Regulatory Decision Summary for OPDIVO

Expression of PD-L1 and PD-L2 by tumours such as melanoma or on other cells in the tumour microenvironment allows tumours to evade immune-mediated destruction. Programmed death-1 is expressed at high levels by tumour infiltrating lymphocytes in melanoma and other tumours. Binding of the PD-1 ligands, PD-L1 and PD-L2, to the PD-1 receptor found on T cells, inhibits T-cell proliferation and cytokine production. Nivolumab is a fully human monoclonal immunoglobulin G4 (IgG4) antibody (HuMAb) that binds to the PD-1 receptor and blocks its interaction with PD-L1 and PD-L2, releasing PD-1 pathway-mediated inhibition of the immune response, including the anti-tumor immune response.

The pivotal trial submitted in support of the proposed indications demonstrated improved progression free survival and overall response rate in the treatment of unresectable or metastatic melanoma when treated with a combination of nivolumab and ipilimumab compared to nivolumab monotherapy. This appeared to be better demonstrated when the analysis was stratified based on PD-L1 expression less than 5%. Though the adverse event reporting rate was higher in the combination arm compared to monotherapy, no new, unexpected adverse events were reported. The reported adverse reactions were stated to be responsive to standard medical management. Immune mediated adverse events that are associated with PD-1 blocking antibodies including endocrinopathies, colitis, hepatitis, pneumonitis, nephrotoxicity and rash are labeled in the PM with appropriate instructions for medication discontinuation, dose holding and corticosteroid treatment.

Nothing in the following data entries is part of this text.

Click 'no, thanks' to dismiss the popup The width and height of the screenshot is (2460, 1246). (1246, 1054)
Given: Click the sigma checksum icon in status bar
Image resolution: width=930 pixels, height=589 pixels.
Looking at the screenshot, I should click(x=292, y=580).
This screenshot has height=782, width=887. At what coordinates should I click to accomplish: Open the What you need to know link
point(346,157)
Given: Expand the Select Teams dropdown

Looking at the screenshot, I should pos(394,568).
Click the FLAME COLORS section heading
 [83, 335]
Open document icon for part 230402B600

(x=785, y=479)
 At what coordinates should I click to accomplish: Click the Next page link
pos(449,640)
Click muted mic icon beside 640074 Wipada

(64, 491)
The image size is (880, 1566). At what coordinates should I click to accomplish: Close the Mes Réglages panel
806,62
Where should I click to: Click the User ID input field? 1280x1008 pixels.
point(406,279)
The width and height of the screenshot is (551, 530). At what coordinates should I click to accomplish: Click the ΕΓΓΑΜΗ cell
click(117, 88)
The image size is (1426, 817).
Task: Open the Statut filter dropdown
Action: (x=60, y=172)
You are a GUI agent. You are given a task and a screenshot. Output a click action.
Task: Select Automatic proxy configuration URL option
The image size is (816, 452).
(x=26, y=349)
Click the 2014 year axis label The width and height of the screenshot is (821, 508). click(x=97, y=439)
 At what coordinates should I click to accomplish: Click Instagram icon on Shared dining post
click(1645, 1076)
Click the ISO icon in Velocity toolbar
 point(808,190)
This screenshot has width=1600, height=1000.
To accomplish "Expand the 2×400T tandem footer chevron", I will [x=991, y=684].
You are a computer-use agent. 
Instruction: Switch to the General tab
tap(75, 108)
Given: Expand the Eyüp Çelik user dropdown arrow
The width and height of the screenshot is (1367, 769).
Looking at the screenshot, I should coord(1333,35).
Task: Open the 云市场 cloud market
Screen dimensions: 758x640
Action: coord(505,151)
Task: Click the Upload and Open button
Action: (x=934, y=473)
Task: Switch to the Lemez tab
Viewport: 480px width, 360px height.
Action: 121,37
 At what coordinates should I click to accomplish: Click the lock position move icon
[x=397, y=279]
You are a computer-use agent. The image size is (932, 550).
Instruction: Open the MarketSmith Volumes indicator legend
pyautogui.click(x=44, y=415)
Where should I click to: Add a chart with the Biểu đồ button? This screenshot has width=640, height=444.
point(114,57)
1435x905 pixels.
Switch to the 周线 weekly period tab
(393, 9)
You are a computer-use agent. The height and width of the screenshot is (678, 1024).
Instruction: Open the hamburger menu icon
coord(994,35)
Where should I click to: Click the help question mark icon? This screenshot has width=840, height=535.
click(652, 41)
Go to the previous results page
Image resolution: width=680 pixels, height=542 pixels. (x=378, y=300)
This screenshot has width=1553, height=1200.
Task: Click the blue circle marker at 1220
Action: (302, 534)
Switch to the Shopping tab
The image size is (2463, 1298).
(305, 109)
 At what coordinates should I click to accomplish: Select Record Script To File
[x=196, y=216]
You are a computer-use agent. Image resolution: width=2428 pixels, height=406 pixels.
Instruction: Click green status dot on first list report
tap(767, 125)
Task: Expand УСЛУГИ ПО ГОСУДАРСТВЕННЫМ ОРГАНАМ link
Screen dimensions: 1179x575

Overall the benefit/risk analysis is considered favourable under the Notice of Compliance with conditions (NOC/c) pathway for the following two indications: "Opdivo is indicated for the treatment of patients with unresectable or metastatic BRAF V600 mutation-positive melanoma in previously untreated adults. An improvement in survival has not yet been established," and "Opdivo is indicated for the treatment of patients with unresectable or metastatic melanoma in previously untreated adults when used in combination with ipilimumab. Relative to OPDIVO monotherapy, an increase in progression-free survival (PFS) for the combination of OPDIVO with ipilimumab is established only in patients with low tumour PD-L1 expression (based on the predefined expression level of < 5%). An improvement in survival has not yet been established."